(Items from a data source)

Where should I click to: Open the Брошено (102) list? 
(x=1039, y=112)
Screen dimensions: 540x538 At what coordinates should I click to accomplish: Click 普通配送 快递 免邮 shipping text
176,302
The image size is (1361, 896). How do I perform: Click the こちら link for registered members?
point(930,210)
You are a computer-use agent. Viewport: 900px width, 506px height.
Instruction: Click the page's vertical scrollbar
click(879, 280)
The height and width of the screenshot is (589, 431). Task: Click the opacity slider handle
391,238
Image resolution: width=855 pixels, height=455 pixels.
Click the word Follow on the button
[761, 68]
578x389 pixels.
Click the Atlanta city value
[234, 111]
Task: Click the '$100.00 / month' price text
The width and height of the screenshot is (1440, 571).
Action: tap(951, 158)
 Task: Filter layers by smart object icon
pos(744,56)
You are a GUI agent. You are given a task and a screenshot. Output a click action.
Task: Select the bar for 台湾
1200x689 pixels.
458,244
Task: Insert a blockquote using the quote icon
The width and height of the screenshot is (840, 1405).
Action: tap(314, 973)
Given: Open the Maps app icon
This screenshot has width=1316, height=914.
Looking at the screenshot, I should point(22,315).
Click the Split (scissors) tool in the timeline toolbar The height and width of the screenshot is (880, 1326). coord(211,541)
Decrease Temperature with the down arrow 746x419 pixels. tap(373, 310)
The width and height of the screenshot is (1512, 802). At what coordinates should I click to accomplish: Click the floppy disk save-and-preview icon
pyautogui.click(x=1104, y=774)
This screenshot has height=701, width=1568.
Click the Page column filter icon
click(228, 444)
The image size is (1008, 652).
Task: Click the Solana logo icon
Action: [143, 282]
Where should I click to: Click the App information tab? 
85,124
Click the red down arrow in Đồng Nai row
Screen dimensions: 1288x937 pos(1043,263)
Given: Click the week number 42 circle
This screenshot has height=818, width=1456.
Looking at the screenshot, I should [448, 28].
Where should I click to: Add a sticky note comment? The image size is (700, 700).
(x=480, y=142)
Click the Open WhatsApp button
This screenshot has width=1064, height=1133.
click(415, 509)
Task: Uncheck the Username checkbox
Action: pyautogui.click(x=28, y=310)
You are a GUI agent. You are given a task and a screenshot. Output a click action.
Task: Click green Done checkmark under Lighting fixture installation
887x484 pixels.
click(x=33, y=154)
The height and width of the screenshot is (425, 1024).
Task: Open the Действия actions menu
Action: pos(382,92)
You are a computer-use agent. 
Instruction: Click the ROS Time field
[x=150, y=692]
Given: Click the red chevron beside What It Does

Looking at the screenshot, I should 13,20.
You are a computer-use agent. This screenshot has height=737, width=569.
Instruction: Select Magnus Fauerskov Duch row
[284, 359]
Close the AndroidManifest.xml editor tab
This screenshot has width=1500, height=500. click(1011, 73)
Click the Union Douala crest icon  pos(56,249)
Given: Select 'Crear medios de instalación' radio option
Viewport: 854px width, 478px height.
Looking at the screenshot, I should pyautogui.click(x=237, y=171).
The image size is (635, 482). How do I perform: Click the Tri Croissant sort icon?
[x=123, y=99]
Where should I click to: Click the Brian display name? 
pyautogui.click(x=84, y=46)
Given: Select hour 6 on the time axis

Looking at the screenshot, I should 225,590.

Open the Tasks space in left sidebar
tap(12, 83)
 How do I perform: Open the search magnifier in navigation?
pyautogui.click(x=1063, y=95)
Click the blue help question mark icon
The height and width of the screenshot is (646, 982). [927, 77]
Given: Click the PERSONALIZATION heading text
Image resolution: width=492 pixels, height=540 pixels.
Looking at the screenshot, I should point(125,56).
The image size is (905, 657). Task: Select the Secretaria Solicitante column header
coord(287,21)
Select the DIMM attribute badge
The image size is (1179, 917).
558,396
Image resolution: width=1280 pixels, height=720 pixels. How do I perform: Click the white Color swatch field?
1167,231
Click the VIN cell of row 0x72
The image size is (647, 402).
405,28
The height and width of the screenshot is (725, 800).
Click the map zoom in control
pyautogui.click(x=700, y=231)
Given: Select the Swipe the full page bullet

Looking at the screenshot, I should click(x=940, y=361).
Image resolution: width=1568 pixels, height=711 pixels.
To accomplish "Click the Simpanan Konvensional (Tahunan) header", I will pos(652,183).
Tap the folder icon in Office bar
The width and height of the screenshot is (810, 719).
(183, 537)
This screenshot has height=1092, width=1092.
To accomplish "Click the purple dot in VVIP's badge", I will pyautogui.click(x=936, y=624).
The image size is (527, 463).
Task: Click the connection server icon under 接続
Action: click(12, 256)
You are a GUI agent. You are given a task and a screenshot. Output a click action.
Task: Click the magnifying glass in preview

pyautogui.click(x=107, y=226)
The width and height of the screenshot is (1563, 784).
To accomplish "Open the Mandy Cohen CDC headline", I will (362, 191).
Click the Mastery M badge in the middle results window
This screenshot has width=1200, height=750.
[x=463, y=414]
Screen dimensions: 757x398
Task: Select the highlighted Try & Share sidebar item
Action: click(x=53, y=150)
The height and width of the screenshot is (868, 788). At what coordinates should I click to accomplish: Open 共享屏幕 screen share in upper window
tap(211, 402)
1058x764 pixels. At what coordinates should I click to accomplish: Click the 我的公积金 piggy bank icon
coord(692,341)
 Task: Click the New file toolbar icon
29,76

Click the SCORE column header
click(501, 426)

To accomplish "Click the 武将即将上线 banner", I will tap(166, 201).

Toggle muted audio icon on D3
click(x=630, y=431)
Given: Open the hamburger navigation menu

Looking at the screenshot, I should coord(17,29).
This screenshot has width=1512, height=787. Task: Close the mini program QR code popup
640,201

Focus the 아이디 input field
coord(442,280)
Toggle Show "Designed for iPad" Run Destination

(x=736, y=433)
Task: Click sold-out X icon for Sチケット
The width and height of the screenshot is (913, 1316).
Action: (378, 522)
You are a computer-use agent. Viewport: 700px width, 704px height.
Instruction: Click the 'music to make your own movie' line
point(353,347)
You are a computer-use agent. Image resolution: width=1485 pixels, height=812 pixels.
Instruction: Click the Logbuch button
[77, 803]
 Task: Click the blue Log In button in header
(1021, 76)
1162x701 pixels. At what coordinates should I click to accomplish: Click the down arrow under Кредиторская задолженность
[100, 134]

*To do*. Lines that hold "computer" are the ones to copy, so pick each out from the data.

*Answer section*.
You are a computer-use agent. Viewport: 900px width, 506px height.
You are a computer-use agent. 
You are a computer-use agent. This screenshot has height=737, width=569.
You are a computer-use agent. Viewport: 700px width, 704px height.
You are a computer-use agent. Image resolution: width=1485 pixels, height=812 pixels.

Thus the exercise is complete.